Research
Graphs and Finite State Machines
We use graph structures and finite state machines (FSMs) as the foundation for modeling agent behavior, decision flow, and error recovery logic in complex environments.
By combining declarative transitions with graph traversal patterns, we enable agents to operate in predictable, auditable, and dynamic execution flows.
Why Graphs and FSMs?
While transformers generate text, they don’t inherently “know” what state they’re in or what step comes next. Graphs and FSMs fill that gap by providing:
- Deterministic execution flows
- Recovery checkpoints
- Branching logic with guards
- Transparency in decision paths
This allows us to build agents that are not only intelligent—but structured.
Key Concepts
Finite State Machines (FSM)
An FSM defines:
- A set of states (e.g.
idle
,plan
,act
,verify
) - A set of transitions with triggers
- Guards or conditions for transitions
- Optional entry/exit hooks for each state
This pattern allows an agent to move step-by-step through a controlled flow. FSMs are useful for:
- Prompt validation
- Multi-phase reasoning
- Task lifecycle control
Directed Graphs
We also model reasoning and delegation flows as directed acyclic graphs (DAGs):
Start → Plan → Research → Validate → Summarize → End
↘︎ ↘︎
Critic Fallback
This lets agents dynamically select sub-paths, run agents in parallel branches, or backtrack when needed.

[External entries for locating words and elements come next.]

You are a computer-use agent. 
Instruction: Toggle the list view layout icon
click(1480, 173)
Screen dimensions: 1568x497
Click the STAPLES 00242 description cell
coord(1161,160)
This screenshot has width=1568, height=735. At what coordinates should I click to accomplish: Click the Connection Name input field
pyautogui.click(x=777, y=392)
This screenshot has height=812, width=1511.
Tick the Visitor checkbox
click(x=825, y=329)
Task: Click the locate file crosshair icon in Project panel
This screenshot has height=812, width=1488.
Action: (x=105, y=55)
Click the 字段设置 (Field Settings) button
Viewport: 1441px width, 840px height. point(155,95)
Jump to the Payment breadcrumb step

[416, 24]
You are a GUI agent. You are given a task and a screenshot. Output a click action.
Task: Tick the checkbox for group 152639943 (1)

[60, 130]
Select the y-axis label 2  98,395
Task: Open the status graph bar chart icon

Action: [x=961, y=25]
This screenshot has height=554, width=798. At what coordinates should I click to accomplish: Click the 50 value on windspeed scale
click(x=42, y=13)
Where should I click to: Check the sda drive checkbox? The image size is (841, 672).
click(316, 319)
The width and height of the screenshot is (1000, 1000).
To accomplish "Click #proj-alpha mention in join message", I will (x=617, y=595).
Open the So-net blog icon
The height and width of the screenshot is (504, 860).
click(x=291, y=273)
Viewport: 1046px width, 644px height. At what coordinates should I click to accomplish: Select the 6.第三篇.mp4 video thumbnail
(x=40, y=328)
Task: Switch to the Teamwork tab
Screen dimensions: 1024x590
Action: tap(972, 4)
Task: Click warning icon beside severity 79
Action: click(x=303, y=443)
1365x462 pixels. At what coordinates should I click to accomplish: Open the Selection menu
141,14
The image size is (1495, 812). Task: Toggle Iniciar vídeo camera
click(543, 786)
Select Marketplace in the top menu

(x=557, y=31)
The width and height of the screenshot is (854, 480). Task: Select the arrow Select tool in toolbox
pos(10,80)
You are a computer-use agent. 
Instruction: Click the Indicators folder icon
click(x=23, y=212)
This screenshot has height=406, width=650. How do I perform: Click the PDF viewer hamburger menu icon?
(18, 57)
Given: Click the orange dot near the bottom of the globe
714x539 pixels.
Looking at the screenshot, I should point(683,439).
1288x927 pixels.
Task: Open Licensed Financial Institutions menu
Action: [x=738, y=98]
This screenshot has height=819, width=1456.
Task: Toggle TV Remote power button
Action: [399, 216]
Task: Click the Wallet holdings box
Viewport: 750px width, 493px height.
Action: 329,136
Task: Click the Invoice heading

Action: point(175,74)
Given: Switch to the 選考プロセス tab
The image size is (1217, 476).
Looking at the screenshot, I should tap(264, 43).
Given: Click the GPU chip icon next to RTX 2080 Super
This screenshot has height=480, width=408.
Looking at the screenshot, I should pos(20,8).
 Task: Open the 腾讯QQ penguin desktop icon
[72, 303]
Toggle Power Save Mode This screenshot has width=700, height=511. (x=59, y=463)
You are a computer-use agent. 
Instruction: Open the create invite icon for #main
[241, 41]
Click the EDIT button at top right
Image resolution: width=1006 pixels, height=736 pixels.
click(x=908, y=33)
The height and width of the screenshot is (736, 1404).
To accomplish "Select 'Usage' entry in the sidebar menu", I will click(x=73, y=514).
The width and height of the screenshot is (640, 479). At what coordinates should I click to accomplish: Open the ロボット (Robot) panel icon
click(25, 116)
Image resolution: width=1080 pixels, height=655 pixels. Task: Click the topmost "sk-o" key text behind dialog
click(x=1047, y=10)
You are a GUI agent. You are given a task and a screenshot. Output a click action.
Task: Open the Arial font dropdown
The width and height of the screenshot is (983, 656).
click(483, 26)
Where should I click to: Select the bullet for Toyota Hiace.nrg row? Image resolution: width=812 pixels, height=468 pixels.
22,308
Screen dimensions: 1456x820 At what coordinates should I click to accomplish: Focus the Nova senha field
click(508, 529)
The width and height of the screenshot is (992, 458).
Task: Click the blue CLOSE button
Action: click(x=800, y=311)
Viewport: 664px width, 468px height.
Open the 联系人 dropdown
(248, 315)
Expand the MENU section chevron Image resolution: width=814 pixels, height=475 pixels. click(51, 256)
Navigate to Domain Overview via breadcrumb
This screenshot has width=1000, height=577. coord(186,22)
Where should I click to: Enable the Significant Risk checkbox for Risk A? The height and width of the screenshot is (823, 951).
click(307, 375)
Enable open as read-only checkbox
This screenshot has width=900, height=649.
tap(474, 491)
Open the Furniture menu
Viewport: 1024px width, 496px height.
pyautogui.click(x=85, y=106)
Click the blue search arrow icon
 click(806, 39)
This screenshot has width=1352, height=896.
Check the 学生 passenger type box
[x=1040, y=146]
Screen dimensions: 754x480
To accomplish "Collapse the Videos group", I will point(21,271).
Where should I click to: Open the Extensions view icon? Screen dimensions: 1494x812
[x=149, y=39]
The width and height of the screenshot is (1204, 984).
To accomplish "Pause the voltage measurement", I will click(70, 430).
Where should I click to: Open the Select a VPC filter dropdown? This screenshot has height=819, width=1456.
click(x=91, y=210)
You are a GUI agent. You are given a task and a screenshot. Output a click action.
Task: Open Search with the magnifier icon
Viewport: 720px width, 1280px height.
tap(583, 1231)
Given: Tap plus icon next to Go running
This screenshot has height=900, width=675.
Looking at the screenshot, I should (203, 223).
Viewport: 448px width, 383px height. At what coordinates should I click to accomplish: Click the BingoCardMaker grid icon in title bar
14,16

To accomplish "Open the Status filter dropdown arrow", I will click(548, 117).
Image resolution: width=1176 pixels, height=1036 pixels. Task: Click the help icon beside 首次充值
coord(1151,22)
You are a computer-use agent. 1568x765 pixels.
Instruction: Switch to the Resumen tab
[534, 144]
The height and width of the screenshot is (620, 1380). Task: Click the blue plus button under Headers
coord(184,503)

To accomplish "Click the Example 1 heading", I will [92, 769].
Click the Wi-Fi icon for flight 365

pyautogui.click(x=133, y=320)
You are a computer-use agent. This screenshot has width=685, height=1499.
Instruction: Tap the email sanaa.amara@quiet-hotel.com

Example: Research Pipeline Graph
graph TD
A[Start] --> B[Planner]
B --> C[Researcher]
C --> D[Critic]
D --> E[Summarizer]
D --> F[Replan?]
F --> B
E --> G[Finish]
Agents use this graph to determine their next action based on internal state, message results, and success conditions.
Tools and Frameworks
We build FSMs and graphs using:
- LangGraph – Graph execution over LangChain chains
- CrewAI + state modules – For planning and delegation within fixed flows
- Custom graph compiler – Converts YAML definitions to live runtime FSMs
- Eval hooks – Trace every node and transition for monitoring
Research Goals
We're currently exploring:
- Self-modifying graphs: Agents that can restructure their own FSM based on outcomes
- Heuristic triggers: Transition conditions informed by LLM uncertainty scores
- State compression: Mapping long history chains into reusable graph checkpoints
- Hybrid FSM × reactive agents: Combining deterministic flows with reactive policies
Why It Matters
In complex systems, how decisions are made matters as much as what decisions are made. Graphs and FSMs allow us to:
- Test and simulate agent behavior
- Visualize reasoning paths
- Debug misaligned outputs
- Enforce policy and structure
They are the cognitive scaffolding that lets LLMs move from raw token generation to reliable systems reasoning.